Ruft nochmals bei der Verwaltung an, die nun nie zugesichert haben will, jemanden zu schicken, auf die in der Buchung angegebenen Checkin-Zeit verweist und sich angesichts der Tatsache, dass man auf ihrem Privatgrundstück mit einer Panne havariert ist und bis auf weiteres feststeckt, für nicht zuständig erklärt. Verzweifelte Versuche, den Wagen zu befreien scheitern. Ich sitze klatschnass im Auto und suche nach den Versicherungsbedingungen, denn ein Schutzbrief war hier durchaus enthalten, aber zu welchen Konditionen und welche Nummer man da anrufen muss keine Ahnung.

Der nasse Hund knurrt. Klappe, Rania! Aber hey: Lichter am Horizont!? Um halb zwei mitten im finstersten Nichts! Rausgesprungen, hingerannt, das Auto gestoppt. Zwei freundliche Teenager auf dem Heimweg: Die Tochter des Verwalters des Nachbar-Chateaus und ihr Freund sprechen zwar kein Englisch, aber nach dem Streit vorhin am Telefon funktioniert mein Schulfranzösisch, als hätte ich es nie vergessen. Sie holt den Vater zu Hilfe und mit vereinten Kräften schieben wir den Suzuki “Suzi” vom Kliff. Wir danken überschwänglich, fahren in die Stadt, checken spontan im Mercure ein, füttern den Hund, öffnen eine Flasche Wein, klappen das Notebook auf und erhalten die Email mit der fristlosen Kündigung für die Wohnung in Berlin.

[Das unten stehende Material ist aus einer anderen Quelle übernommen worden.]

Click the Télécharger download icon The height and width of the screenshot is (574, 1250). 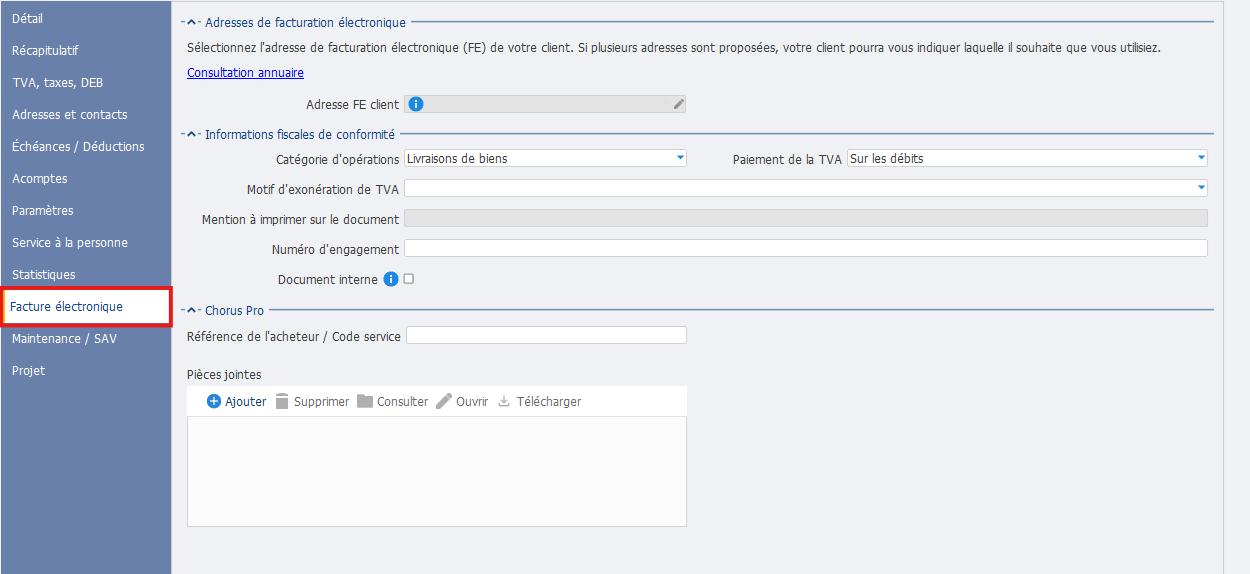click(504, 401)
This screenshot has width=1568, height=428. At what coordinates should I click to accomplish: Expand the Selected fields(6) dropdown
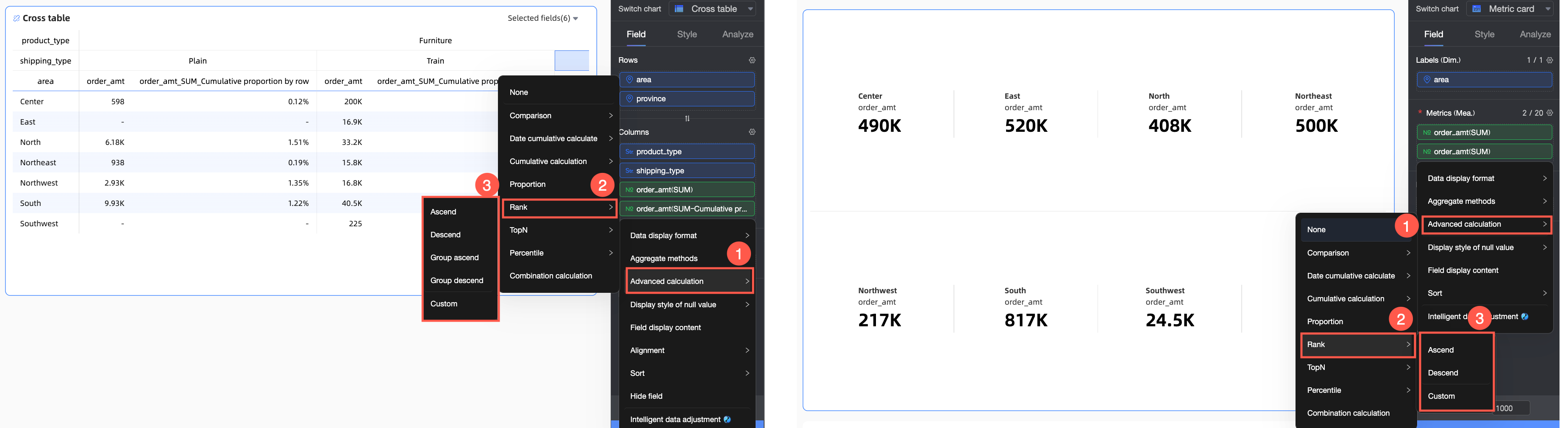[542, 18]
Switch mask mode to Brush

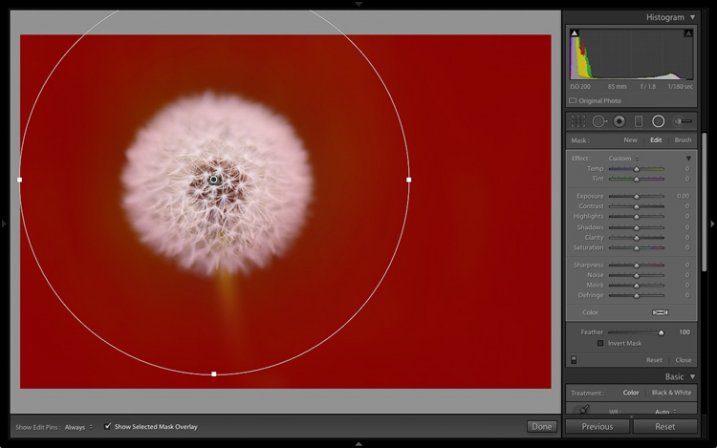click(682, 140)
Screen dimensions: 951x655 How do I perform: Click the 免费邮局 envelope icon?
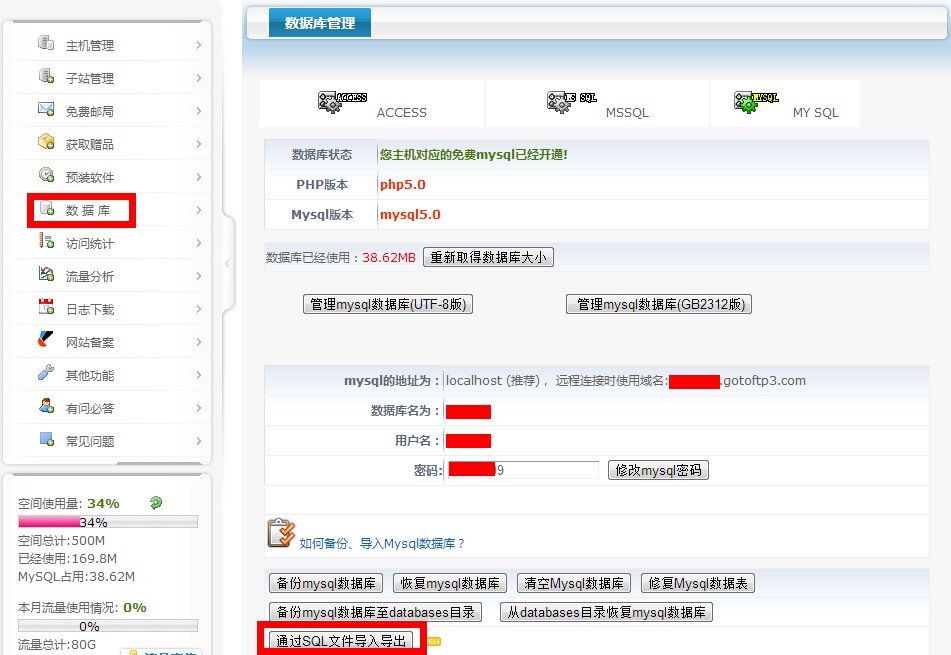[x=46, y=110]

Gelernt erstens: Google ist durchaus in der Lage, die Verkehrsdichte für Autoreisen zu antizipieren. Man muss eben die richtige Uhrzeit eingeben.

Gelernt zweitens: Allzu starre Reiseplanung ist Unsinn und zwingt zu idiotischen Etappenzielen.

Gelernt drittens: Das Berliner Zweckentfremdungsgesetz mag ein grottig formuliertes Werk sein, das obendrein seinen eigentlichen Zweck vollumfänglich verfehlt und de facto vielreisende Mieter enteignet – es ermutigt aber höchst effektiv dazu, als ehrenamtlicher Blockwart seine Nachbarn anzuschwärzen. Man darf sich bei der Reiseplanung nicht auf Einnahmen aus Airbnb verlassen.

Gelernt viertens: Es ist stets eine gute Idee, eine Flasche Wein griffbereit zu haben.

 

Im nächsten Beitrag: Redundanz, Redundanz, Redundanz!.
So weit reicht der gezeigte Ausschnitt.